-
Notifications
You must be signed in to change notification settings - Fork 7
Image Processing
The Open Computer Vision (OpenCV) library is a huge community effort to provide a single consolidated source of tools and functions to perform all sorts of image processing techniques on images and other data.
OpenCV is developed to be a stand-alone solution, but this doesn't really help with integrating with an existing ROS environment. Fortunately ROS provides a selection of packages that will allow us to do just that; vision_opencv. This package also provides a great range of tutorials that will assist with setting up some basic functionality between ROS and OpenCV.
Additionally, as of time of writing, it is important to note that there is no official OpenCV package in Ubuntu, and as such the most examples online will suggest to download and compile OpenCV yourself. THIS IS NOT NECESSARY FOR USE IN ROS!
Note: The ROS repositories include a per-compiled package for OpenCV that will automatically be installed when the vision_opencv package is installed. Manually installing OpenCV for use with ROS will cause issues!
So, make sure you use the pre-packaged solution, and follow the tutorials in the vision_opencv package for setting up your OpenCV environment. To start the actual development of your image processing software, the QUTAS repository offers the package kinetic_sample_packages, which include a very basic, but decent C++ template to get an image processing node up and running.
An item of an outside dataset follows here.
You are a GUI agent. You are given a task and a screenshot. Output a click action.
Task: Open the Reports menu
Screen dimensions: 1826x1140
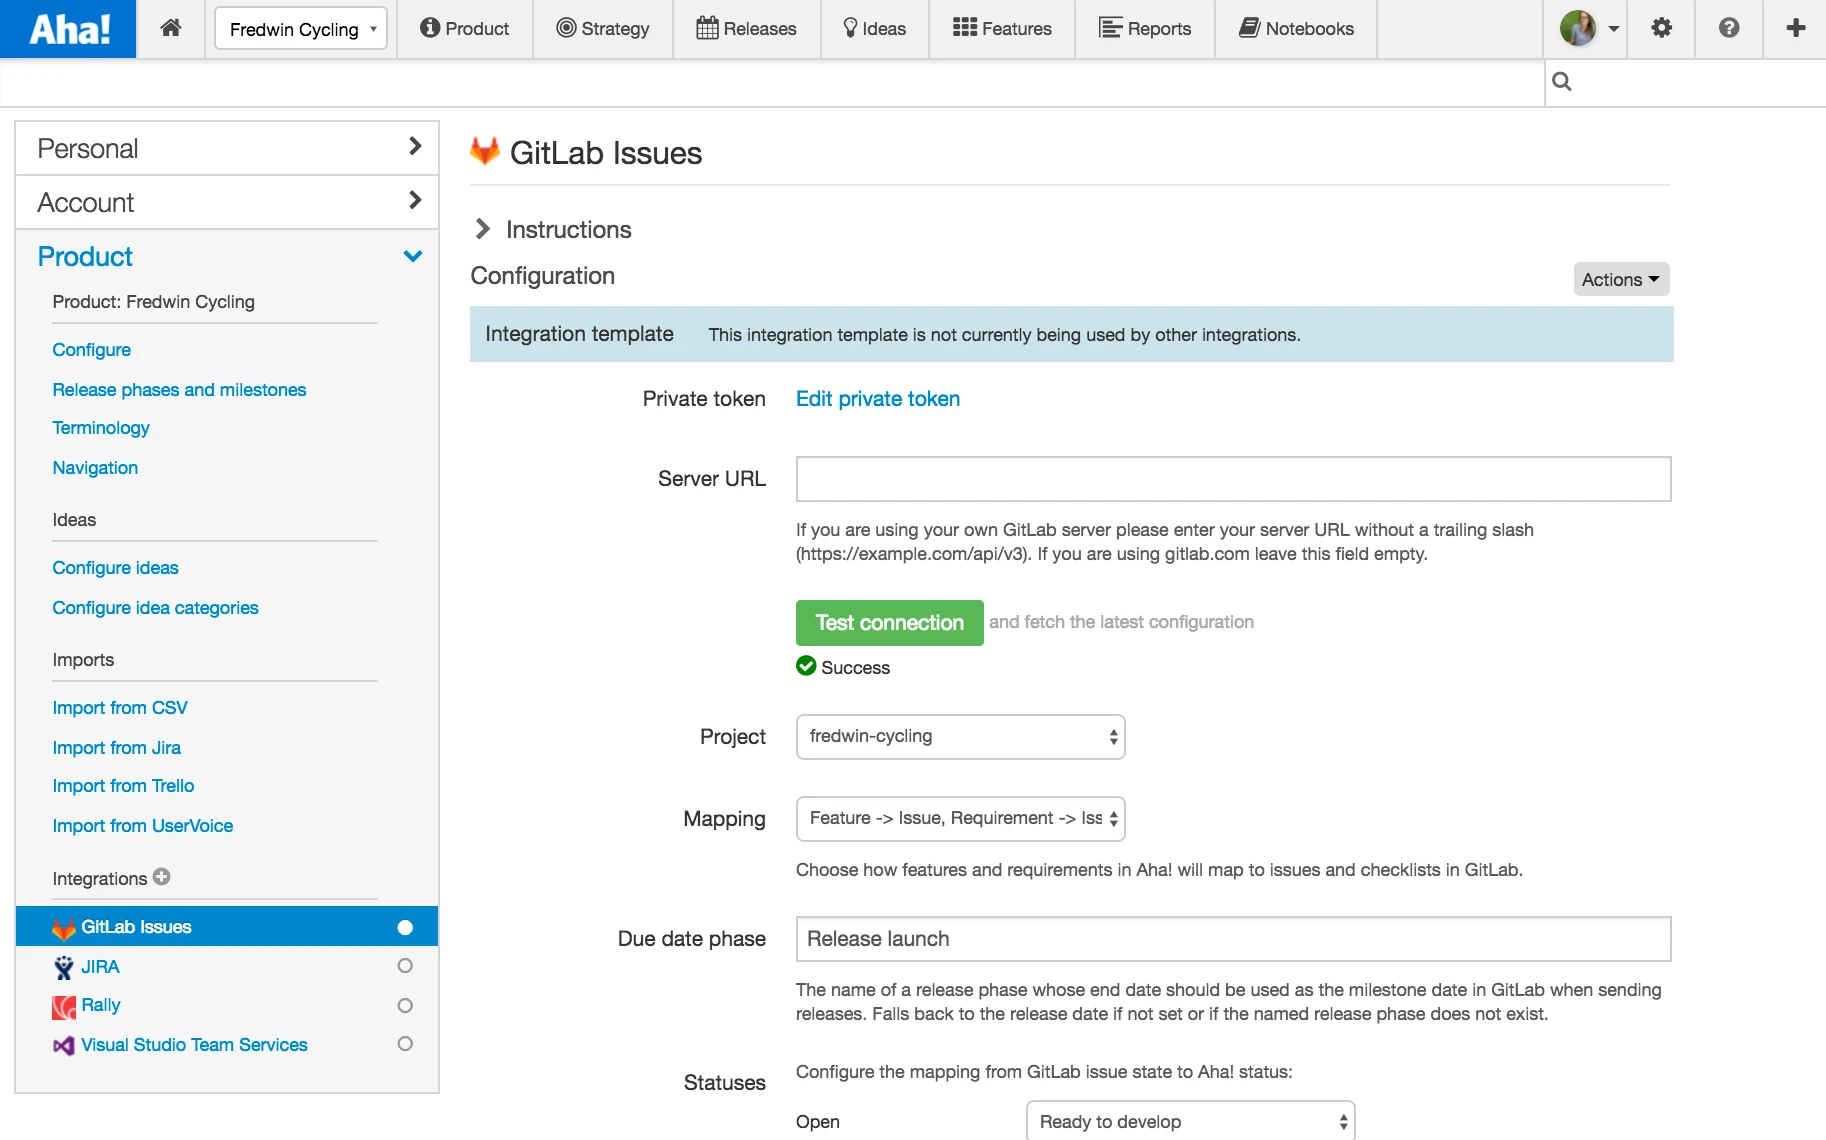[x=1145, y=29]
There are multiple ways that we can approach the task of performing image processing, most of which boil down to the loose definition of on-board and off-board systems (in this situation, we are referring to the airborne platform). For most small to mid-sized systems (those which have payloads less than that of a person), there is likely to be a fairly large constraint on the amount of weight that can be allocated to any sort of computers or other hardware. For this reason, depending on the complexity of the image processing that must be done, it may be highly likely that the processing cannot be performed on-board.
There are some inherent dangers to performing off-board processing, to list a few:
- The need to deal with disconnections
- Added latency to the system
- The need to transfer (potentially) a lot of data over the air Off-board processing can however come with the following benefits:
- Access to much more powerful computers
- (Most likely) No constraints to power draw
- Much easier to perform user-reliant processing (such as the user selecting a location to inspect)
- Easier logging and data collection
Some typical approaches to systems that may work in either on-board or off-board configurations are:
- Everything on-board, including processing and logging, minimal feedback to the ground
- Mission-critical systems run on-board, usually with some form of high-bandwidth telemetry to log information to the ground when possible
- Non flight-critical systems run off-board, usually with a reliable high-bandwidth telemetry for data transfer (i.e. navigation interpretation and camera software on-board, everything else off-board)
When developing for an image processing system, particularly for an on-board solution, it is highly suggested that most of the development is performed in a Hardware-In-The-Loop (HITL) type environment. This would involve using a high-powered computer (relatively speaking, such as a desktop computer) to develop the initial software, while making sure it is compatible with the on-board system.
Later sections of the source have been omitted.